He embodied the resilience of his city and whatever measure one had previously taken of the man, that day it was clear. There was a leader.
After Katrina, television cameras searched and searched but never found their Giuliani. And so the argument in the aftermath of the storm was about the failure of leadership.
History does not always test the powerful. Potentially great leaders fade into obscurity because they do not preside over calamity. But pity the powerful who are tested by history — and fail.
All of us can name people who are powerful in America. But who can name leaders from among their ranks? Whether in Washington or at the state capitol, whether on Wall Street or in some church hierarchy, there is power, not leadership.
From Rome there is news that the Vatican intends to purge homosexuals from the ranks of clergy in order to avoid future pedophilia scandals, but the greatest scandal within the Church has been the failure of bishops as moral leaders.
In corporate America, the CEO sells his stock before the plunge or rewards himself even as his company fails.
We have grown so used to seeing corporate America in handcuffs we are becoming a soft and cynical people. We are entertained by the vulgarity of Donald Trump and his humiliation of the underling.
DONALD TRUMP: All right. Brian, you’re fired.
RICHARD RODRIGUEZ: The relationship of the powerful to the crowd is stuff of high drama. It was Shakespeare’s concern: the lives of kings and princes. We groundlings in the pit are not Prince Hal, but in becoming king, Hal learns to embody the character of his people.
In a democracy, we do not elect leaders exactly. We elect representatives to work the will of the people. But we like to think that we appraise the character of those we elect.
FRANKLIN D. ROOSEVELT: The only thing we have to fear is fear itself.
RICHARD RODRIGUEZ: A leader emerges often in times of duress by finding the true meaning of his position and task: As president, as governor, as mayor.

Exercise goal » Extend the essay on power and leadership, picking up after its final sentence and keeping its tone.

[Lines of data]
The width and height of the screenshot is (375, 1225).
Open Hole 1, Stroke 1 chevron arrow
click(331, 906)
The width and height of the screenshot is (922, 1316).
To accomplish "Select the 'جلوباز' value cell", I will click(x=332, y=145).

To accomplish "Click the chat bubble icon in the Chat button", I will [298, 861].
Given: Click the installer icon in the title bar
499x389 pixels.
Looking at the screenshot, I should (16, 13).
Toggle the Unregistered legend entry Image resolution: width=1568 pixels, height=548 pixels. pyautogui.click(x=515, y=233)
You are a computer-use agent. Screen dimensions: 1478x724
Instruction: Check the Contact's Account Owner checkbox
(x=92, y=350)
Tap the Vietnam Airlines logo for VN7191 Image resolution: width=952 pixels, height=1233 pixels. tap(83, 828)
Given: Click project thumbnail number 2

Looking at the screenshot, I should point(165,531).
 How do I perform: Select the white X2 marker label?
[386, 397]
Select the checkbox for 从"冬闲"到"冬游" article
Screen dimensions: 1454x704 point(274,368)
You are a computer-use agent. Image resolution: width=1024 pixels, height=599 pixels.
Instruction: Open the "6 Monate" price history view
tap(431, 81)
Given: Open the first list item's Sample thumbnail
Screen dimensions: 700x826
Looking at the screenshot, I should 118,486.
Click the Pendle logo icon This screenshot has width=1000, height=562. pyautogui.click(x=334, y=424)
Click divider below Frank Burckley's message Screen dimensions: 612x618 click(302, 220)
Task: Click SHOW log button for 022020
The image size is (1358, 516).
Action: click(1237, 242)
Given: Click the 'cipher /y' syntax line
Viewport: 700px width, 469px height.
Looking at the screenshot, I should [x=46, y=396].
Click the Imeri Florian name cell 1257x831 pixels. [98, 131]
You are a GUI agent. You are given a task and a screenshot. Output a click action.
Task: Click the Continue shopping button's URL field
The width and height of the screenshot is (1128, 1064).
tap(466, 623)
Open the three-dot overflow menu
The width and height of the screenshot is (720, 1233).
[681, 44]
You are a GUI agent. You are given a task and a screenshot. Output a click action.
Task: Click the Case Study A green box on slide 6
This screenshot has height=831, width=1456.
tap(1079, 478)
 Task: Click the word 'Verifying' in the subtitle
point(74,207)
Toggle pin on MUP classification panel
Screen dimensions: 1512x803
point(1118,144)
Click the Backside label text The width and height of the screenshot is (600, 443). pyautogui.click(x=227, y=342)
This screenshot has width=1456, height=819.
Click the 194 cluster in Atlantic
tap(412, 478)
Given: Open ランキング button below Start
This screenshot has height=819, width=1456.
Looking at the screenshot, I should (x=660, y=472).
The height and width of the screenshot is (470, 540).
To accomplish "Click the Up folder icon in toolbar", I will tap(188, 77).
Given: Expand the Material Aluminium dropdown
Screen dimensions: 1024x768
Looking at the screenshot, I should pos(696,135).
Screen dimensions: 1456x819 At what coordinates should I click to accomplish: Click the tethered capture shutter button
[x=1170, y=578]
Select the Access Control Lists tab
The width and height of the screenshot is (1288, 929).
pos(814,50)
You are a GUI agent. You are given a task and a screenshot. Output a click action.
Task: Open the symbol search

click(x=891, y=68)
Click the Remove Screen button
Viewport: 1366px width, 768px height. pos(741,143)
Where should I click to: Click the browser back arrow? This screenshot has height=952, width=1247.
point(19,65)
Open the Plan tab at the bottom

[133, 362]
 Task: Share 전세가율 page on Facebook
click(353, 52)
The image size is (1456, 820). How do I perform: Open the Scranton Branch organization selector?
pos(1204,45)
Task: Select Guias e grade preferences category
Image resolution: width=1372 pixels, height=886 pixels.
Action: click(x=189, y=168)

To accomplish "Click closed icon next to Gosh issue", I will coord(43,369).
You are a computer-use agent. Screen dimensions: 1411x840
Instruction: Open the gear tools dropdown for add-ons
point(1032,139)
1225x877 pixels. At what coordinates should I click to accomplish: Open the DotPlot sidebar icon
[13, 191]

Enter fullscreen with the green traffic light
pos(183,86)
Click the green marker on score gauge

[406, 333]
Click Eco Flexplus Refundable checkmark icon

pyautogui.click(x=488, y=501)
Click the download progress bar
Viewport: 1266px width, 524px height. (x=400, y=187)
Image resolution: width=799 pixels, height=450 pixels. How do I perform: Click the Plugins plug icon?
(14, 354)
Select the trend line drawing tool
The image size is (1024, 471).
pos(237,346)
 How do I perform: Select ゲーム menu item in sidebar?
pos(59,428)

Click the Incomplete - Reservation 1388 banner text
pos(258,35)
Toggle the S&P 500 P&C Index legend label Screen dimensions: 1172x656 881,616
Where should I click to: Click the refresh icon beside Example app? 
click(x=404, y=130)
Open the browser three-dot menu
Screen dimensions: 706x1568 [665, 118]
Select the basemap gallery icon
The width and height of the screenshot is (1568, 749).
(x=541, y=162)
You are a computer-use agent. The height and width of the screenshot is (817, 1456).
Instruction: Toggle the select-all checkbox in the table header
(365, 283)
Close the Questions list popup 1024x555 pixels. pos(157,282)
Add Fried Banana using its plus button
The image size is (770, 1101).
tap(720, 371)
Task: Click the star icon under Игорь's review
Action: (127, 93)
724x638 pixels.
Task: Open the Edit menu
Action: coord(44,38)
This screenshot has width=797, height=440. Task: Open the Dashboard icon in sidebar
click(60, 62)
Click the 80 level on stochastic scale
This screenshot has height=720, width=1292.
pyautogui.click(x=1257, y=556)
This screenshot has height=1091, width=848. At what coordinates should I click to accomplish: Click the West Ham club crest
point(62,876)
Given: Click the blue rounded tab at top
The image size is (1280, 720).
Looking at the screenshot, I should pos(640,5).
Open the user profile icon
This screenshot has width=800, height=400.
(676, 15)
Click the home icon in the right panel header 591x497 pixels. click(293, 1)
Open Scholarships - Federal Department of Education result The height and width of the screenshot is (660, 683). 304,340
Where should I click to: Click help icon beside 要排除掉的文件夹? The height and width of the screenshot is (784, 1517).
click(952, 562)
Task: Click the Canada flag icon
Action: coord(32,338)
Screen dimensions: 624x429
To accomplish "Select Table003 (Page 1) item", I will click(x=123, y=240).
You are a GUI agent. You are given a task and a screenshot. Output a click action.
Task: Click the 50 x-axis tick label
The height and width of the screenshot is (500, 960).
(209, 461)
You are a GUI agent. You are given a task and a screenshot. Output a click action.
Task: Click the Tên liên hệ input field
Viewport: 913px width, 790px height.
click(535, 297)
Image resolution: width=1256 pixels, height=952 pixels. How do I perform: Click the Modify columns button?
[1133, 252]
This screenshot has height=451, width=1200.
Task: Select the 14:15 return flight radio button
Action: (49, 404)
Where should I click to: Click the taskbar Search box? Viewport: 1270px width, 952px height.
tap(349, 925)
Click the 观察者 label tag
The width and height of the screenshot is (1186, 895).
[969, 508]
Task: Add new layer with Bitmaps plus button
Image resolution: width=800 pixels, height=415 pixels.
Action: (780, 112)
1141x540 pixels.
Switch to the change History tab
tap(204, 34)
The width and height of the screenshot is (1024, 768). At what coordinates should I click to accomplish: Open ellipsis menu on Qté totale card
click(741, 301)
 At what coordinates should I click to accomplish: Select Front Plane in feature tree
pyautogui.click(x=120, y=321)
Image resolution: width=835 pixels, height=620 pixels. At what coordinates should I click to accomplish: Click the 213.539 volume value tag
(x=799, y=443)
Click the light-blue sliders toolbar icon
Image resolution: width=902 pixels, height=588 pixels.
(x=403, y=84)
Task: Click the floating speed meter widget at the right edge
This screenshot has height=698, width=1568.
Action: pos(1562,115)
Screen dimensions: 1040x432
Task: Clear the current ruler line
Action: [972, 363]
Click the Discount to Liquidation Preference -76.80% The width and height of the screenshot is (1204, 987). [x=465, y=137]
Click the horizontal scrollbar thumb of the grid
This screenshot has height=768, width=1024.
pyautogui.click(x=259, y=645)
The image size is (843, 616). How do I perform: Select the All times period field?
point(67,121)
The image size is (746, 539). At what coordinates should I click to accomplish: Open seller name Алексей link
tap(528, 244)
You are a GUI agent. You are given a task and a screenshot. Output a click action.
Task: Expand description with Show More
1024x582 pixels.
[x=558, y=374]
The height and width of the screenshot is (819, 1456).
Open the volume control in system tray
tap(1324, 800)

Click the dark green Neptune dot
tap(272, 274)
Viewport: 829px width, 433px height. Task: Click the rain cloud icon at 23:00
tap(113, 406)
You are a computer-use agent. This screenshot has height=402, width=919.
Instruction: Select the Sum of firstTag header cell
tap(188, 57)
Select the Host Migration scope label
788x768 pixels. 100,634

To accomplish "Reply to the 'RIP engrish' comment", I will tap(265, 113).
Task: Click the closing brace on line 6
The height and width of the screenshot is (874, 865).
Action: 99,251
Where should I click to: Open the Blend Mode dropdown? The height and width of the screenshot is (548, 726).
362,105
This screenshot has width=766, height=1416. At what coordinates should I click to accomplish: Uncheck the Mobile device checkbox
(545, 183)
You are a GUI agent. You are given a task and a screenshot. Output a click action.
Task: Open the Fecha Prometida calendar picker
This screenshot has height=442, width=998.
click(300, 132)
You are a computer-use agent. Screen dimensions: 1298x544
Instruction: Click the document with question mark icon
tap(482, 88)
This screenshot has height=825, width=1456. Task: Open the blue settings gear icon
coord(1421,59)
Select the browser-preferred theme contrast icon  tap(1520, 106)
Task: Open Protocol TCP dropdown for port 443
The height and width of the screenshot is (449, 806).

Reply to the exercise »
There is often a risk in leadership. The leader assumes the danger the crowd faces and more. The general leads his men into battle; the captain is the last to abandon the ship.
In today’s America, men and women of the working class are paid to fight wars the powerful never risk.
Princess Diana, dysfunctional, perhaps slightly mad, seemed to me a true leader, instinctive in ways that appropriate Queen Elizabeth will never be. Princess Diana could touch people — literally touch the wounded. And a nation recognized their suffering in her suffering.
The ritual of hands touching hands is a staple of modern politics. It derives from an ancient belief that the anointed hand of the royal had healing power. But what happens when this ceremony is only theatrical and the powerful inhabit a world unconnected in a common fate?
The failed Boston cardinal is awarded a palace in Rome; the ex-con has her TV show again. The floodwaters recede to reveal a network of contracts and cronies.
My concern here is not with the falling popularity of Republicans or with the failure of Democrats to say what they stand for beyond an envy of power. My concern here is with the disconnection between power and leadership in America.
In this time of the absence of leaders we groundlings in the pit might ask how we have come to have such kings and princes as these.
I’m Richard Rodriguez.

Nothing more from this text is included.